Donald Trump afirmou ontem que vai impor uma sobre taxa de 25% para países que fizerem negócios como o Irã.
A alegação é de que o Irã está “massacrando” sua população em recentes casos de turbamulta de manifestantes contrários ao governo.
O governo brasileiro afirmou em nota ontem à noite que irá esperar uma manifestação oficial do governo dos Estados Unidos para se manifestar.
Segundo o MDIC, o Irã ocupa a 11ª posição de destino das exportações brasileiras, com forte destaque para o agronegócio.

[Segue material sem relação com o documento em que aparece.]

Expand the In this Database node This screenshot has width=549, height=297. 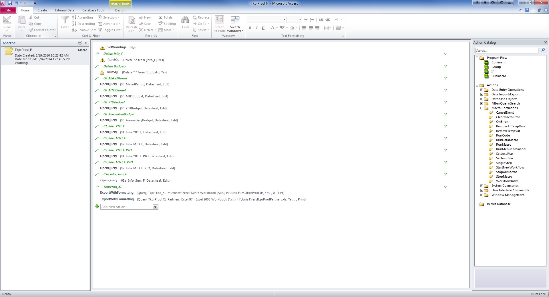coord(477,204)
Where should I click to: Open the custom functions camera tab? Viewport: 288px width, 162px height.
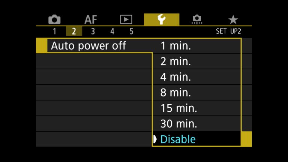click(197, 20)
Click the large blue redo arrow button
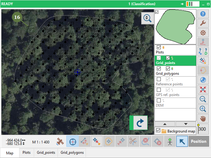Screen dimensions: 211x158 140,123
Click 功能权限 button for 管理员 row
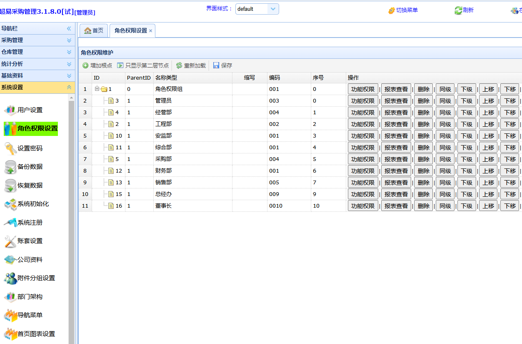 tap(363, 101)
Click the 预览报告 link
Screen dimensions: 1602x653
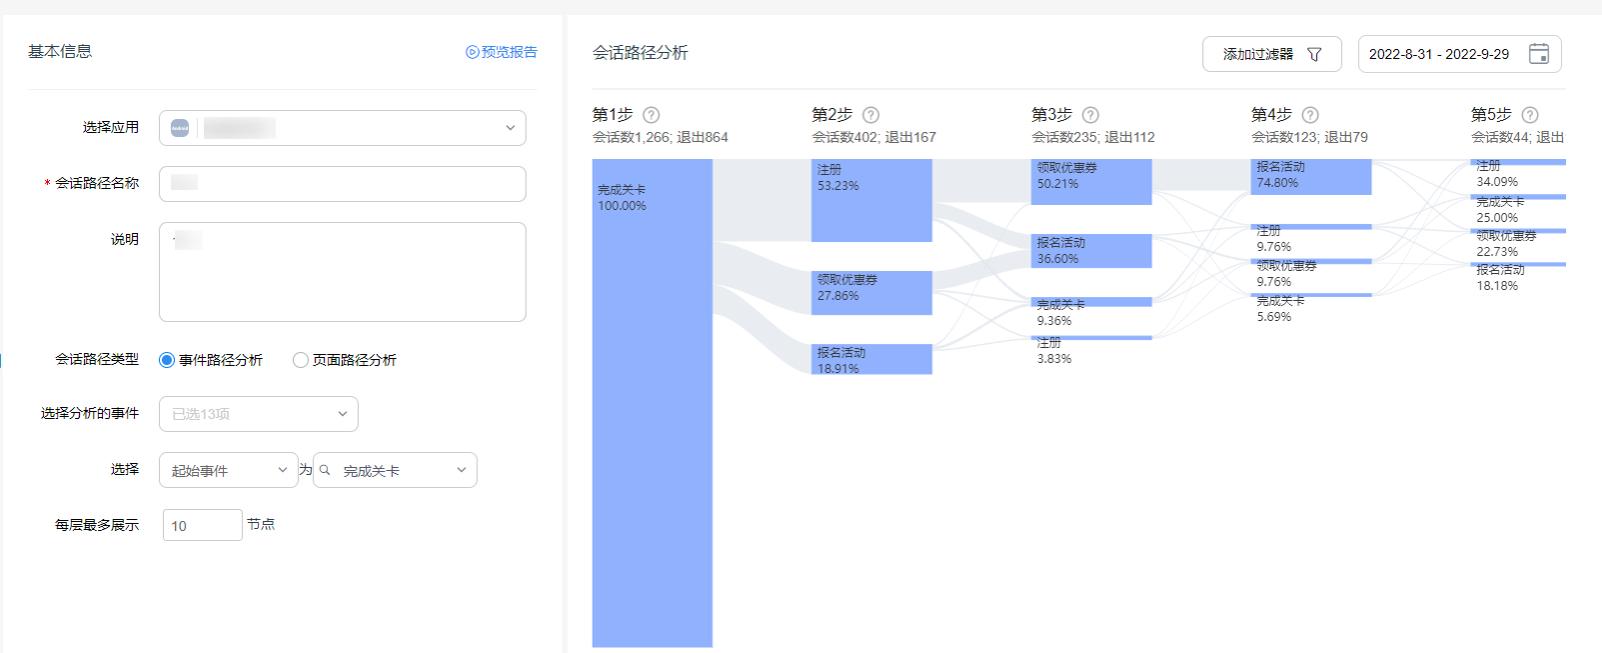tap(502, 52)
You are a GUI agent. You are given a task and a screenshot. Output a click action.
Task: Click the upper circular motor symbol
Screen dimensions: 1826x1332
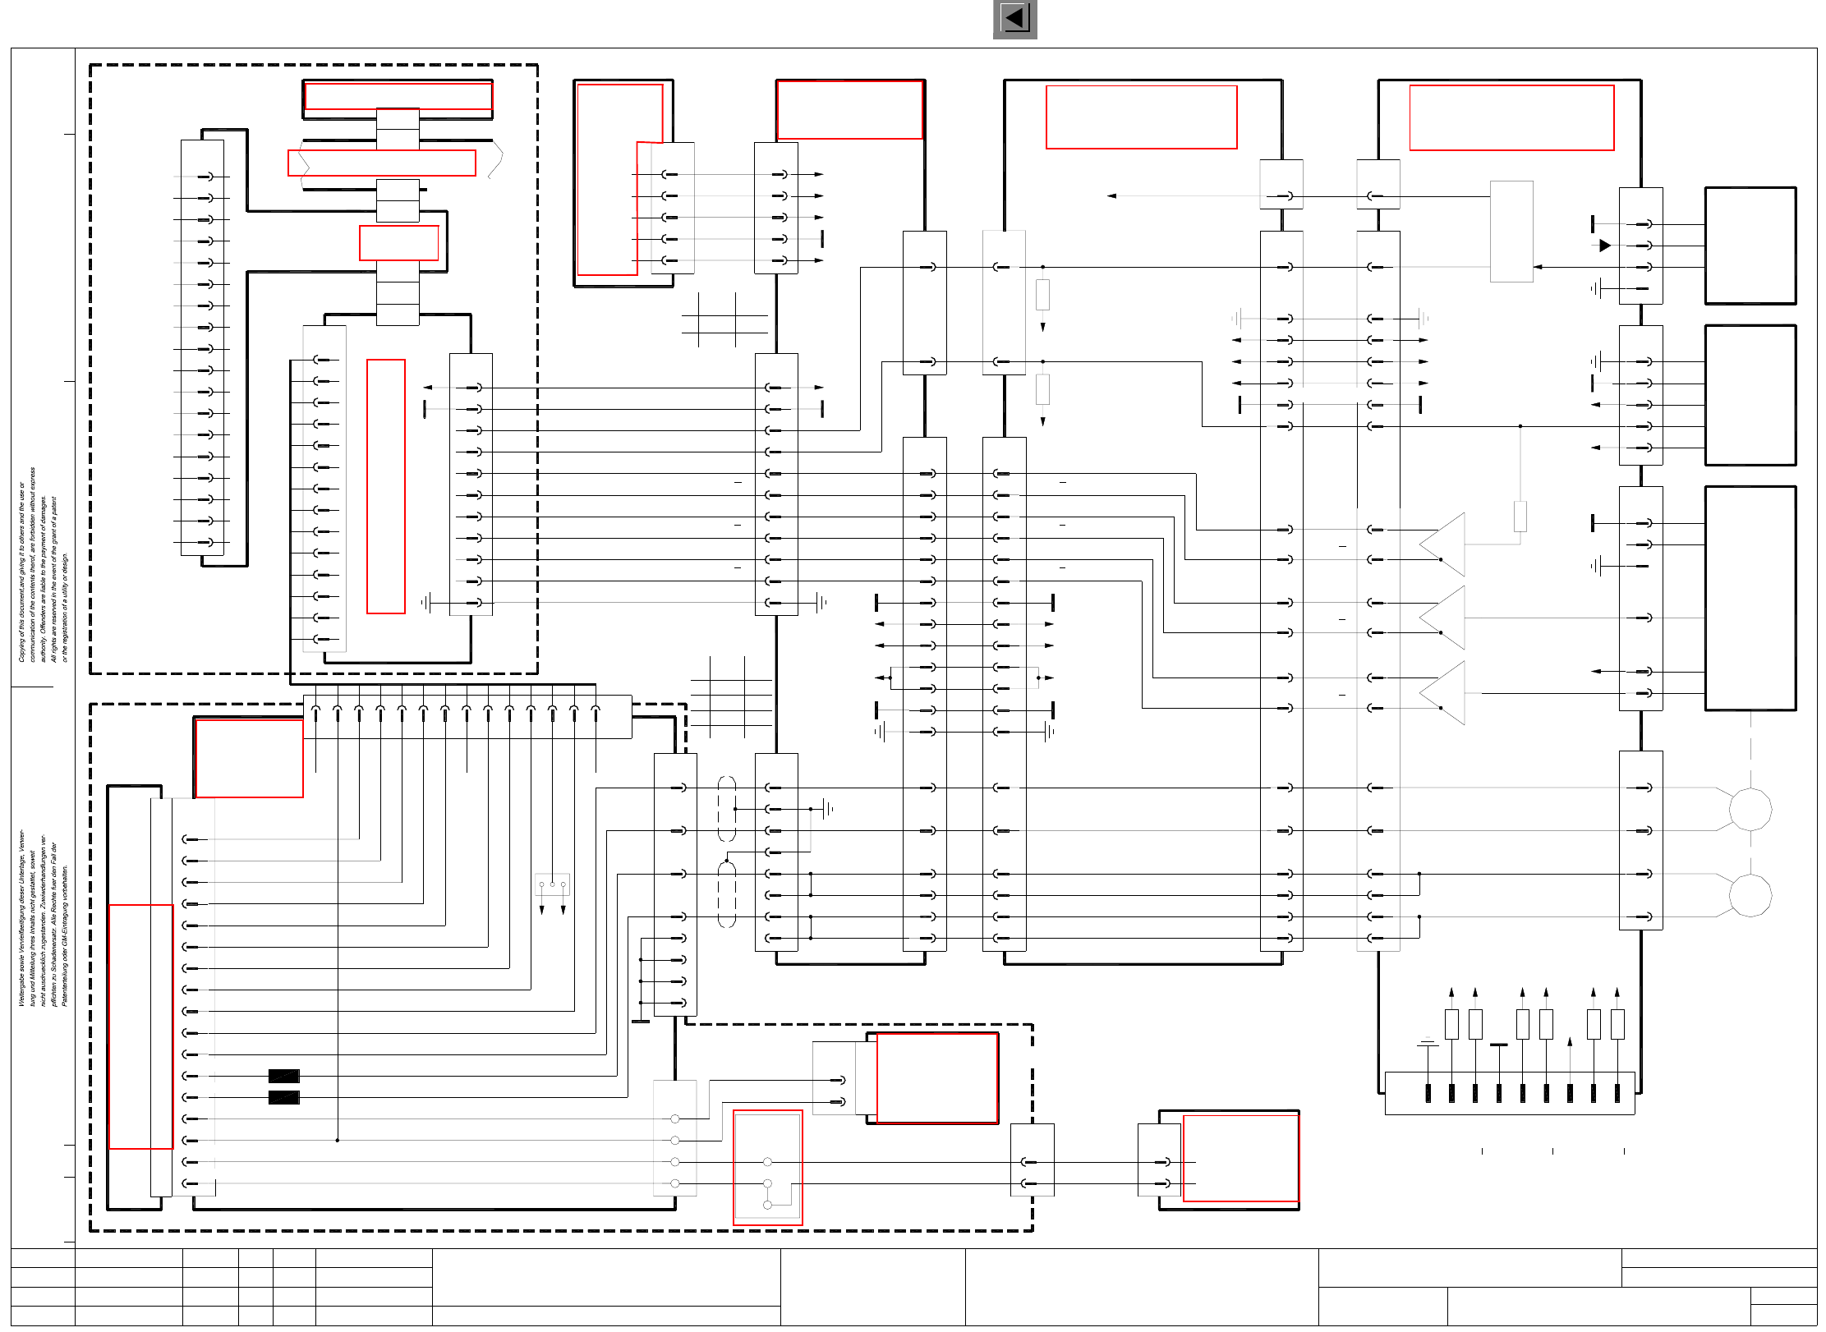(x=1750, y=810)
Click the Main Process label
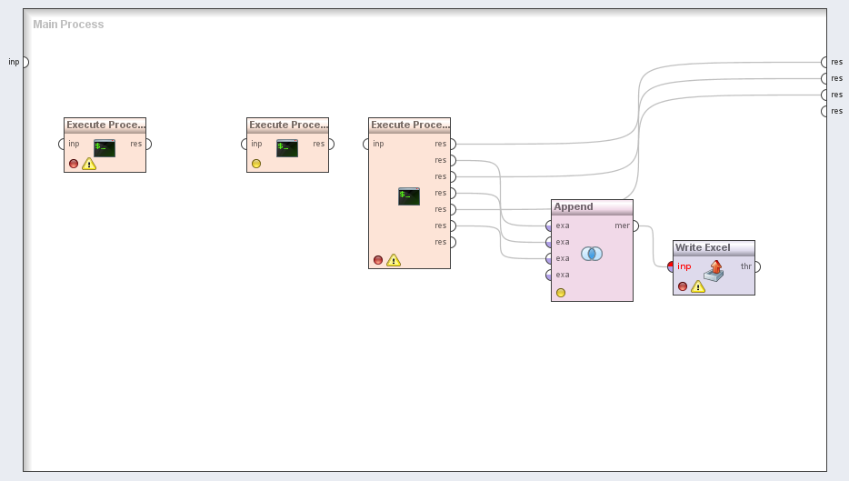The width and height of the screenshot is (849, 481). coord(68,25)
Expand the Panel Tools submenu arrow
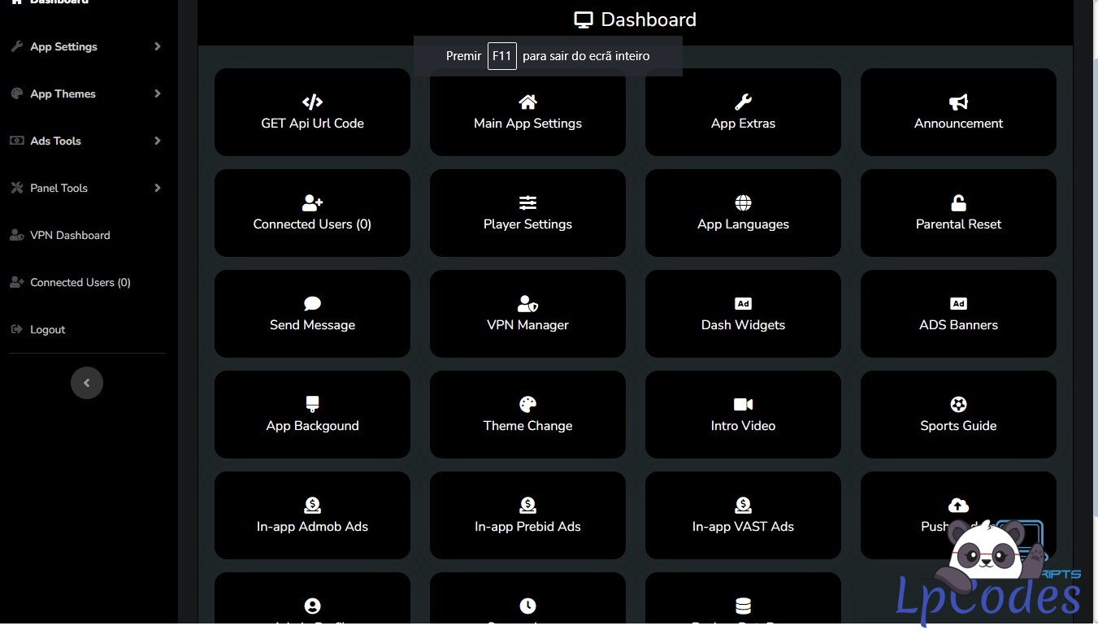Viewport: 1098px width, 630px height. [x=157, y=189]
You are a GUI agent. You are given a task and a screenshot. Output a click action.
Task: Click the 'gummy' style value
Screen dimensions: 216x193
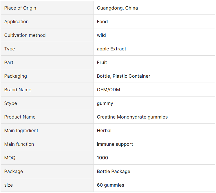pyautogui.click(x=105, y=103)
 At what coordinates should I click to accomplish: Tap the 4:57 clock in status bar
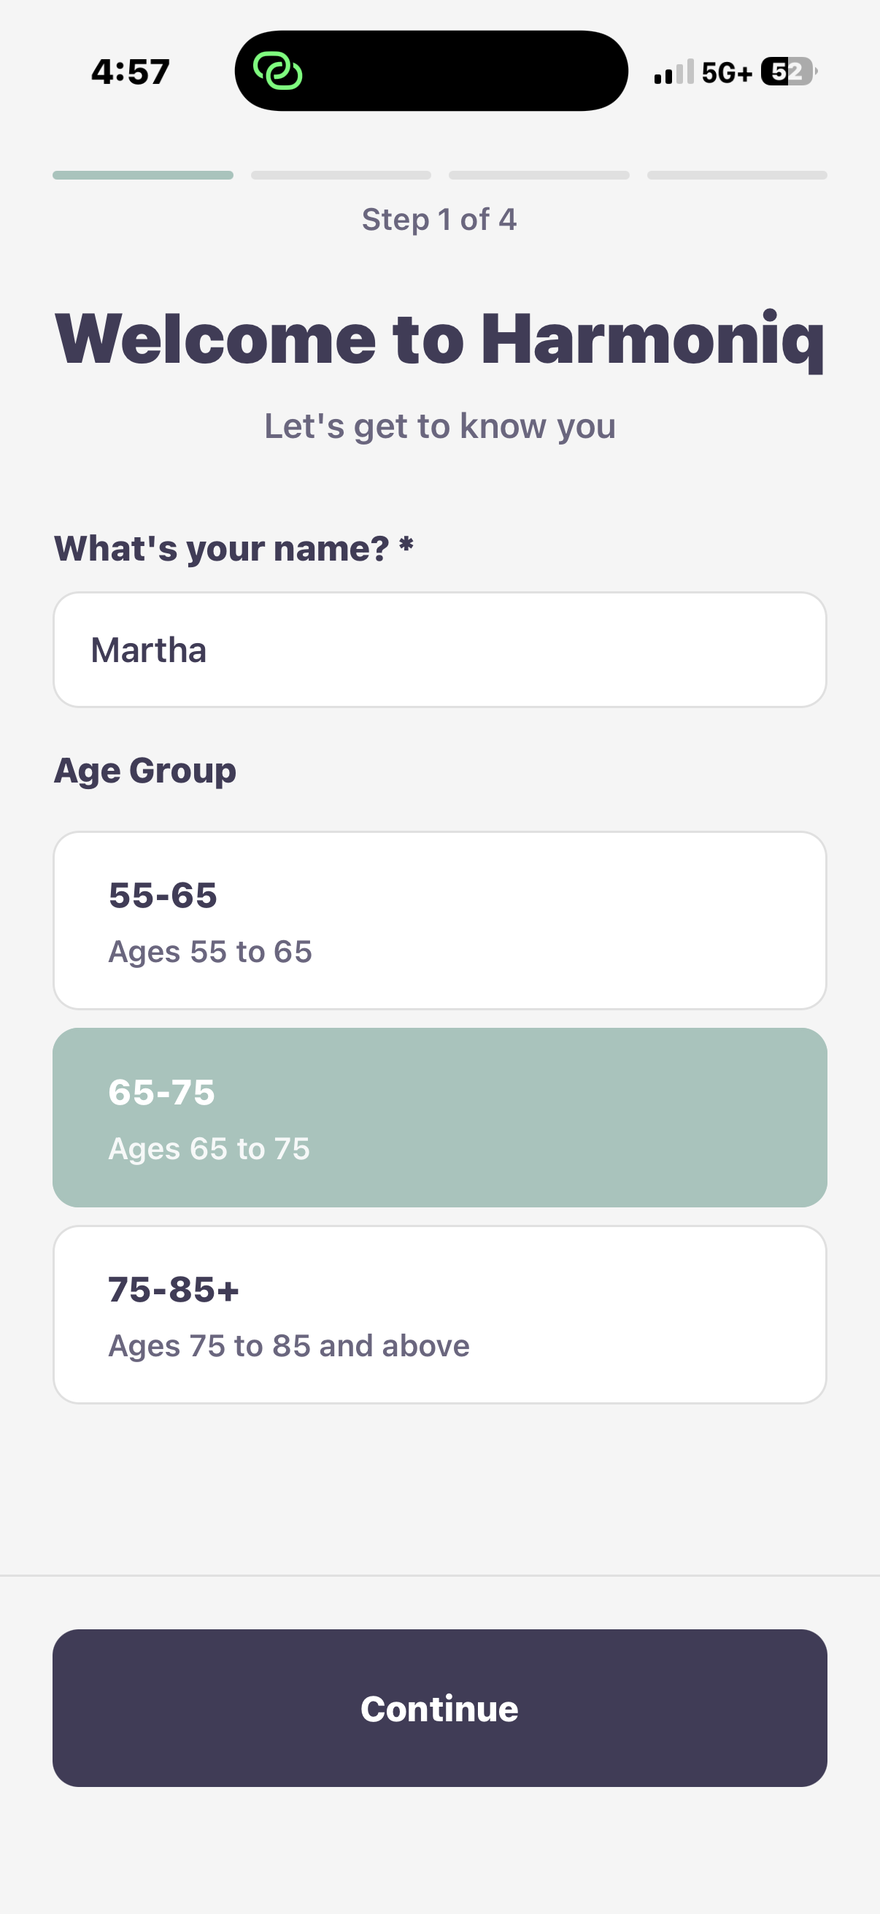[131, 72]
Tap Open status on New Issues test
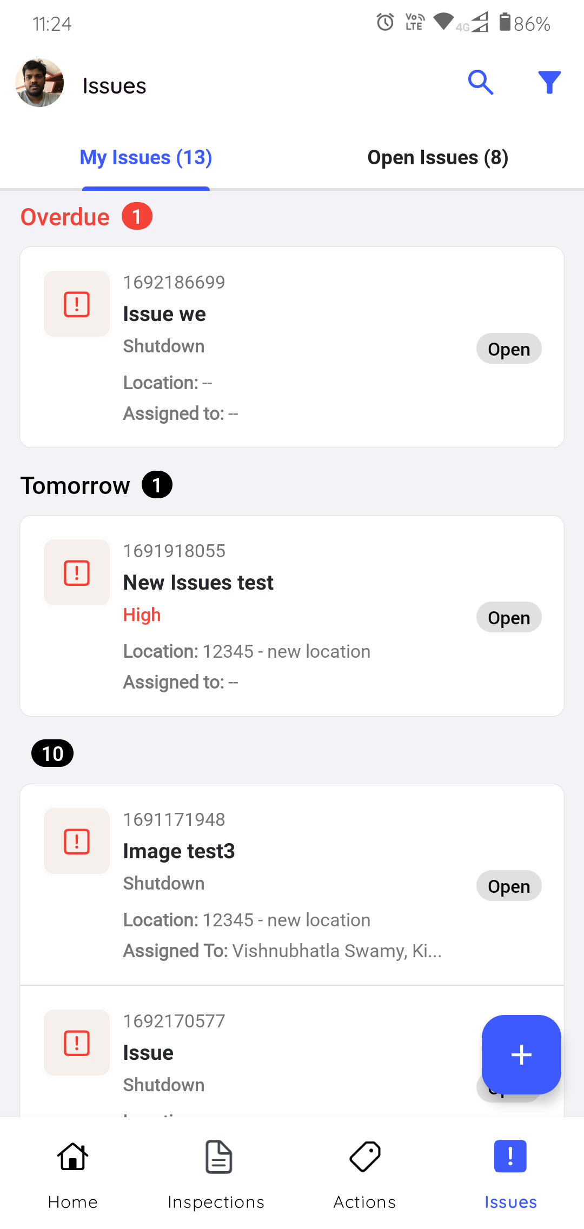584x1229 pixels. tap(508, 618)
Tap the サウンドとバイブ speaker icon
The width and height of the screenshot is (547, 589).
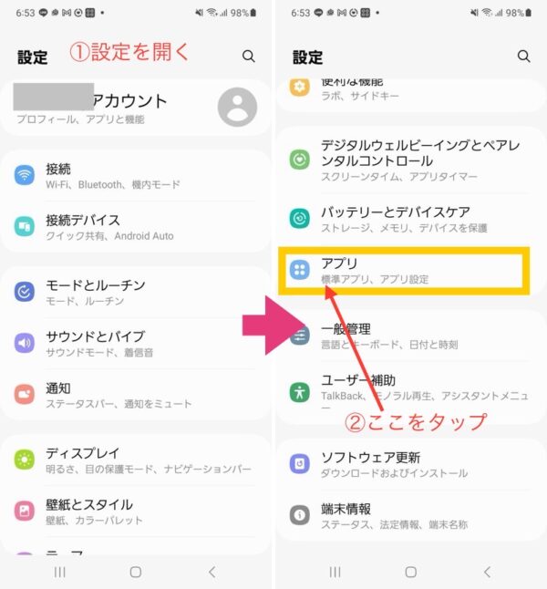[25, 343]
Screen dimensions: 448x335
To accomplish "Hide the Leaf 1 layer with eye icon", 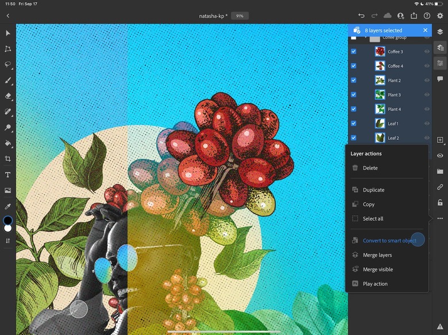I will click(427, 123).
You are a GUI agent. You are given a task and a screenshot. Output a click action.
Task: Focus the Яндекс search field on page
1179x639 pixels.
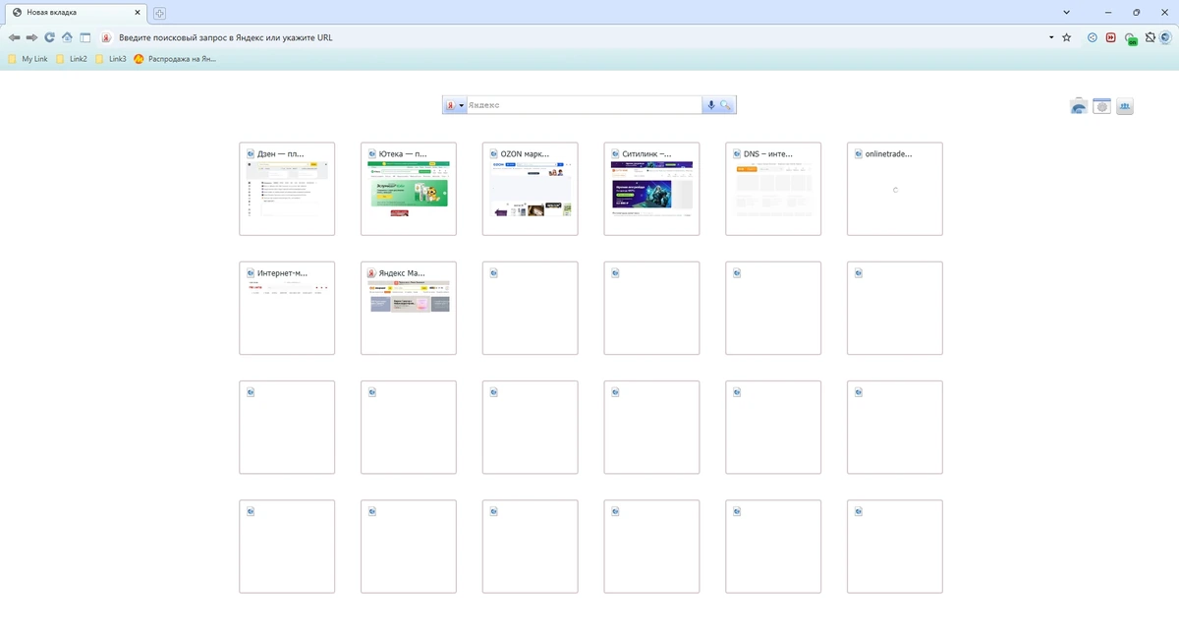pyautogui.click(x=585, y=105)
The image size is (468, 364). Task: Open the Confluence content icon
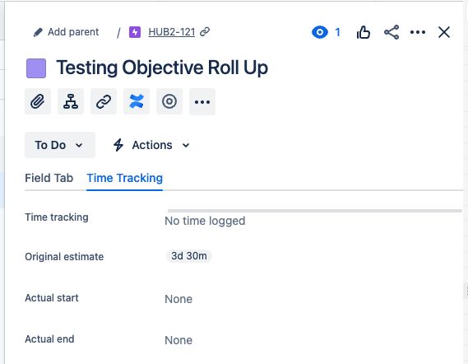point(137,101)
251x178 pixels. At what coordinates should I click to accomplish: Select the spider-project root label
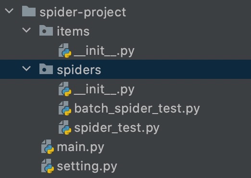[83, 13]

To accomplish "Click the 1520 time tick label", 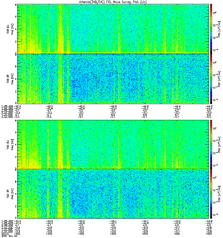I will tap(145, 234).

As exportações para o Irã responderam por 1,75% das exportações do agro brasileiro, algo em torno de usd.2,9 bilhões.
No caso de importações, o destaque fica por conta das compras de ureia, fundamental para o setor de fertilizantes.
Fora a pressão do novo tarifaço de Trump, o dia será marcado pela divulgação do índice de preços ao consumidor nos Estados Unidos, a projeção dos analistas é de que o índice se mantenha alinhado com a última medição (0,3%).
A recente pressão sob o FED, proporcionada pelo governo de Trump, fez com que o mercado mantivesse um tom mais cauteloso ontem, aqui no Brasil o dólar fechou em torno de 5,38 com alta de +0,12%.
O Ibovespa fechou em baixa de -0,13% aos 163.150 pontos.
Os índices acionários europeus e os futuros norte-americanos trabalham em baixa nesta manhã.
O índice DXY trabalha em alta de +0,10% aos 98.710 pontos.
Os preços do petróleo trabalham em alta de +1,58% na média.
O Bacen irá realizar leilões de swap cambial para fins de rolagens às 11h:30.
AGENDA ECONÔMICA: Principais divulgações
BRASIL: dados de crescimento do setor de serviços (09:00h).
EUA: índice de otimismo de pequenas empresas (08:00h), variação semanal de empregos (10h:15), índice de preços ao consumidor (10h:30), vendas de casas novas (12:00h).
BOLSAS DE VALORES
ÁSIA: Shanghai: -0,64%, Hong Kong: +0,90%, Tokio: +3,13%.
EUROPA: trabalham em baixa de -0,18% na média.
EUA índices futuros: trabalham em baixa de -0,23% na média.